Classic Eternal September.

Around 60k subscribers, the cultural identity starts degrading, as the amount of "old guard" is outmatched by "new blood." Therefore, the old "monkey see, monkey do" phenomenon, where new users would slowly mimic the culture of the prevailing older users to "fit in," is replaced with new users mimicking other new users, and the culture shifting towards the platform's identity instead of retaining the sub's identity.

Generally, the type of person to post on Reddit frequently enough, has social cohesion problems that may preclude him from fulfilling his social needs through more healthy avenues, like real life. The same is true for the majority of people that post online frequently. Usually the pyschological profile that follows that point is one built on abrasiveness, distrust and aggression towards authority, an inability to adopt social manners and participate in social contract, low emotional intelligence, etc.

All of the aforementioned behaviors culminate into the toxicity and vitriol you usually see -- and as well why it's so prevalent.

11 comments

It might not be just reddit though. The author's summary points to a volatile combination of elements in Rust itself:

1) [T]he Rust project saw Rust as more than just the language...

2) unsafe... is a really important part of Rust, but also a very dangerous one, hence the name.

If a project is considered to be not just a project, but something closer to a cause, people are going to defend their understanding of that cause fervently.

And introducing the language of "safe" and "unsafe" isn't just descriptive, it's a value judgment. It has connotations of recklessness at least, and explicit threat at worst.

People who perceive themselves to be defending a cause against danger are going to react very strongly, much more so than people who are criticizing an implementation choice on purely technical grounds.

> And introducing the language of "safe" and "unsafe" isn't just descriptive, it's a value judgment. It has connotations of recklessness at least, and explicit threat at worst.

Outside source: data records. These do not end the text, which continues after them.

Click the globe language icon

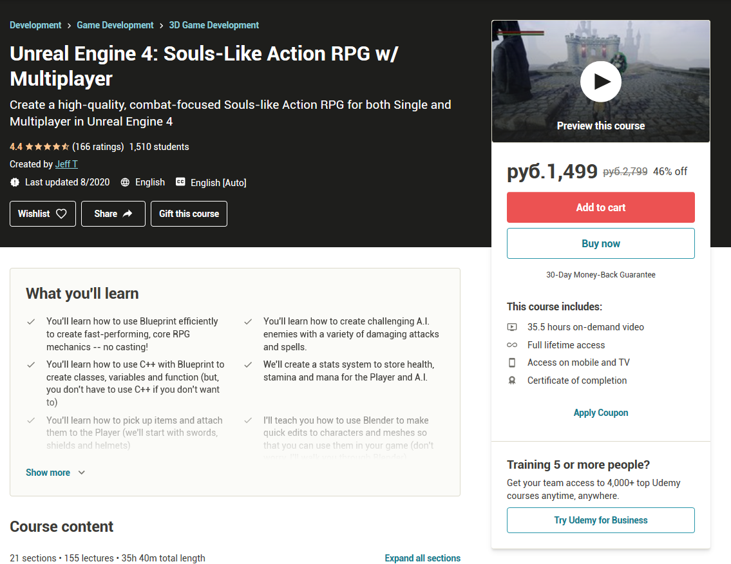125,182
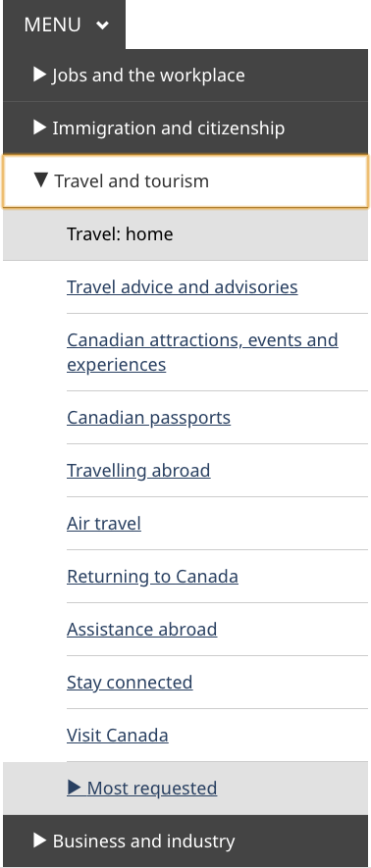Go to Canadian passports page
Viewport: 371px width, 868px height.
[x=148, y=418]
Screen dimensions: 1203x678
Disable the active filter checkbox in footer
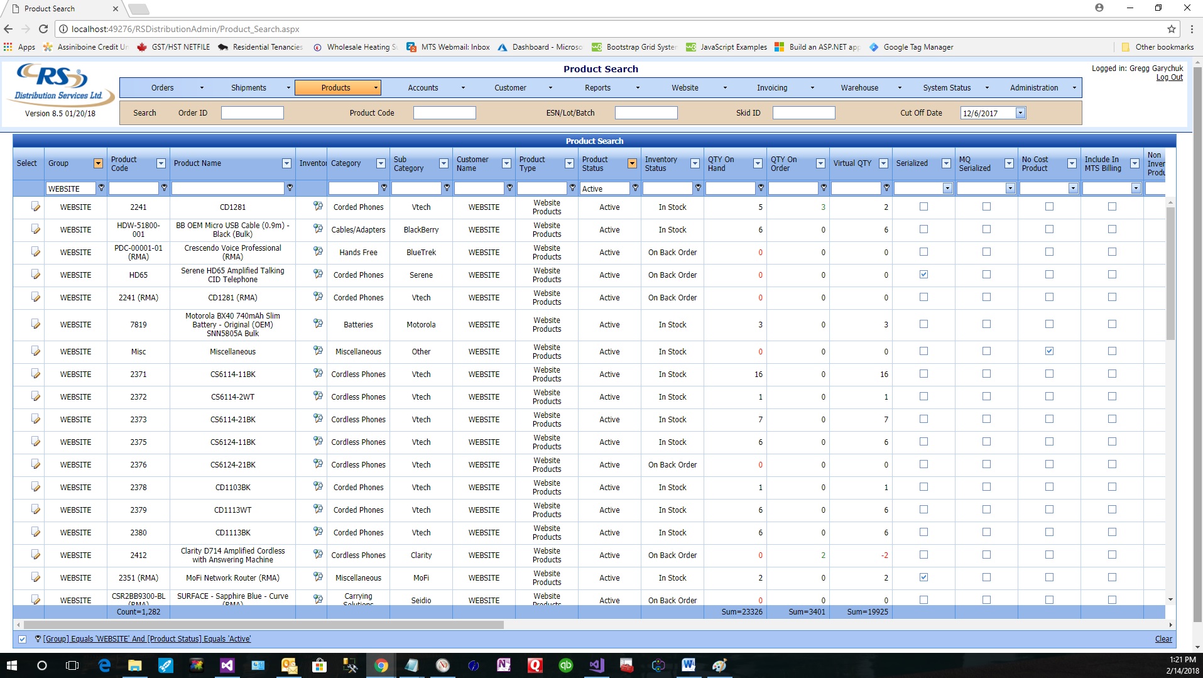coord(23,639)
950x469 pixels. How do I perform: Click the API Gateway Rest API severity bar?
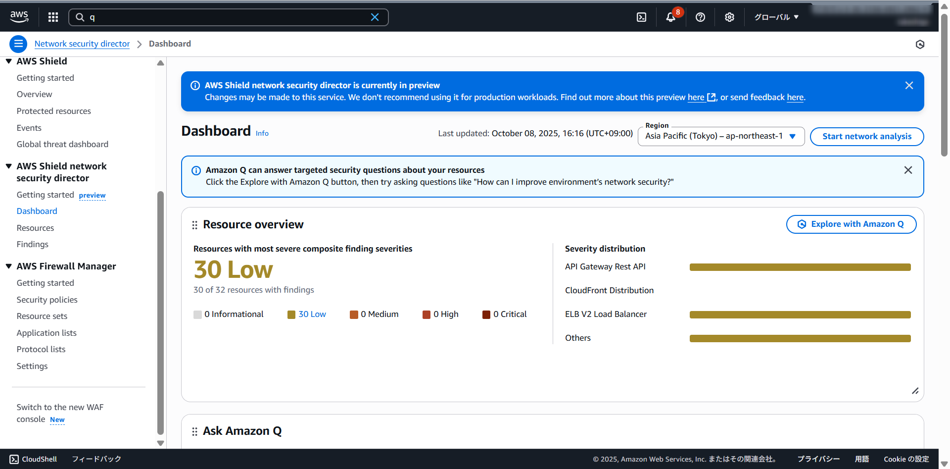pos(800,267)
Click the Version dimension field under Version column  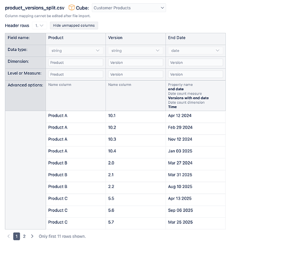point(135,63)
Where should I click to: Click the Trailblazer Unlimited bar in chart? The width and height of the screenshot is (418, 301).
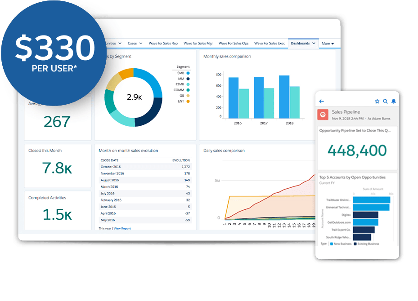click(x=372, y=200)
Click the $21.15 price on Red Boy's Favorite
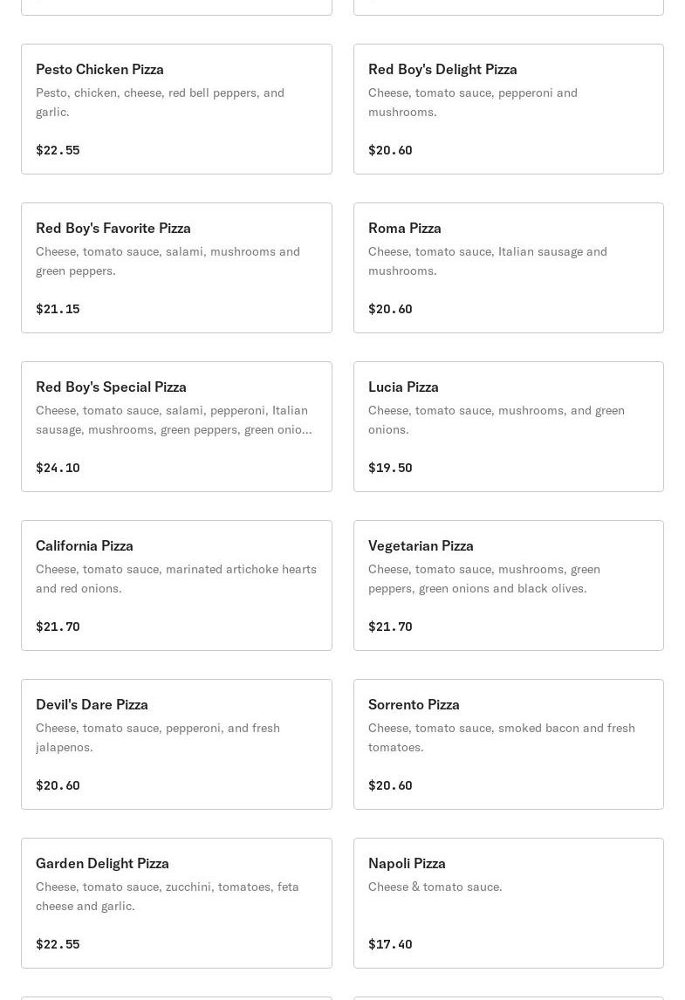Screen dimensions: 685x1000 click(58, 309)
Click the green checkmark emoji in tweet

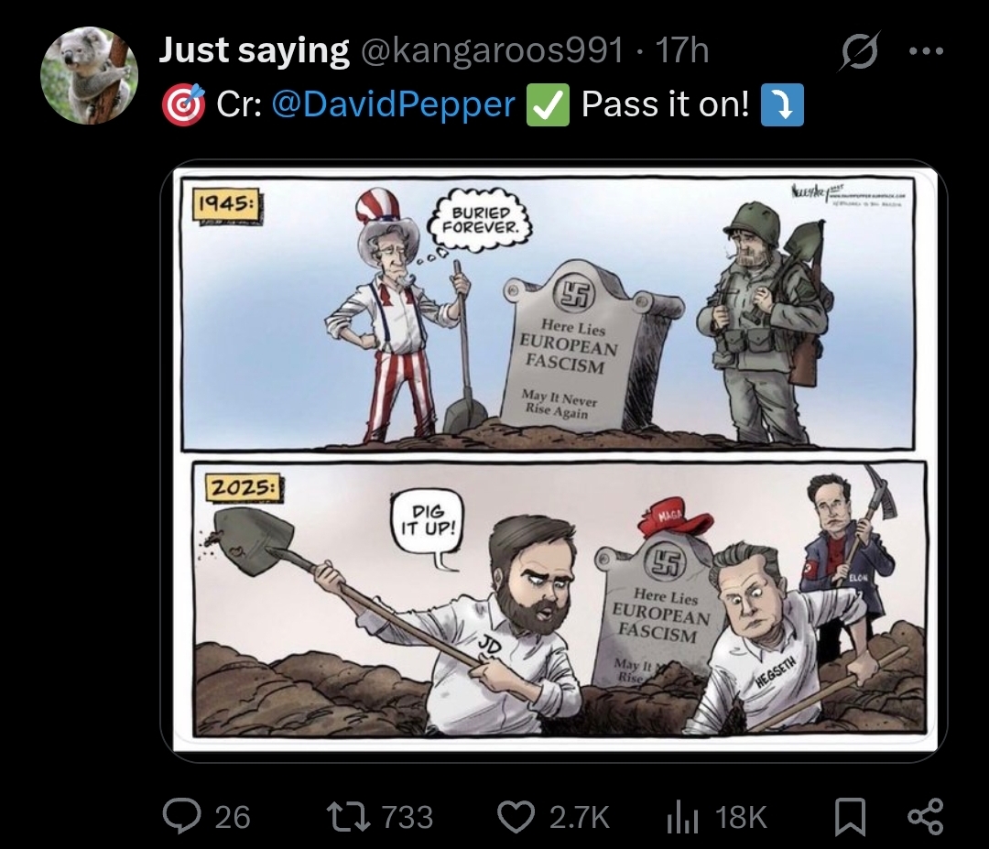click(549, 104)
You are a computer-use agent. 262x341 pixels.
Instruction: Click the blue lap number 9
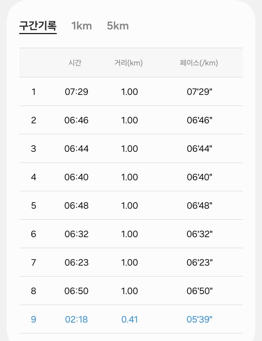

Is it really a value judgment? Coming from a formal PL background, I had just assumed that the "unsafe" keyword was referring to the PL concept of "safety", AKA "soundness", which has a specific technical definition, and not that it was necessarily a value judgment. In that context, "unsafe" just means "the compiler can't guarantee the behavior that it can normally guarantee".

You are correct.

That doesn't mean that people will incorrectly interpret it, though.

Ada’s language is probably clearer and less loaded: checked and unchecked.
Yeah, and interestingly, a lot of unsafe functions use "unchecked" in their names.

The issue was that by the time this was recognized, there was too much Rust code, and there was no clear alternative that people universally liked. This kind of conversation is the definition of bikeshedding. I submitted an RFC and it... didn't go well. (I think I picked "trustme" though.)

I don't think it's bikeshedding. It does seem to be contributing to the dogmatism I'm seeing from the Rust community here, and this community reaction is a huge problem for Rust. So it matters.
Back then Rust did not have editions. I think it would be worth exploring renaming `unsafe` blocks to "sound", because when one writes `sound { ... }` what one is actually stating is that the code in the block has been proven sound.

The `unsafe` function type modifier can be left as unsafe, or renamed to unsound, since that what that is doing is stating that a particular function is not always sound to call.

Points well taken, but I think "unsafe" turns it into a value judgment, especially (as samatman says adjacent) since it isn't necessarily really unsafe.
It is unsafe. There are just multiple definitions of unsafe being used here. I agree that it's unfortunate that the meaning of the keyword is easy to misinterpret.

Given the background of the people who designed Rust, I don't think it's reasonable to just assume that the keyword "unsafe" has an implicit value judgment.

It absolutely includes value judgement. You just described a form of value judgement too. You're saying that predictable generated code behavior is preferred to unpredictable generated code behavior.
> And introducing the language of "safe" and "unsafe" isn't just descriptive, it's a value judgment.

`unsafe` is a PL term that refers to _soundness_. In Rust, an `unsafe { ... }` block is required to perform an `unsafe` operation, and it precisely means "The code in this block has been proven _sound_". If the code in the block turns out to be _unsound_, e.g., because the proof is incorrect, or non-existent, then the whole program is unsound, and there is nothing that can be said about the execution of such program (usually known as "the execution exhibits undefined behavior").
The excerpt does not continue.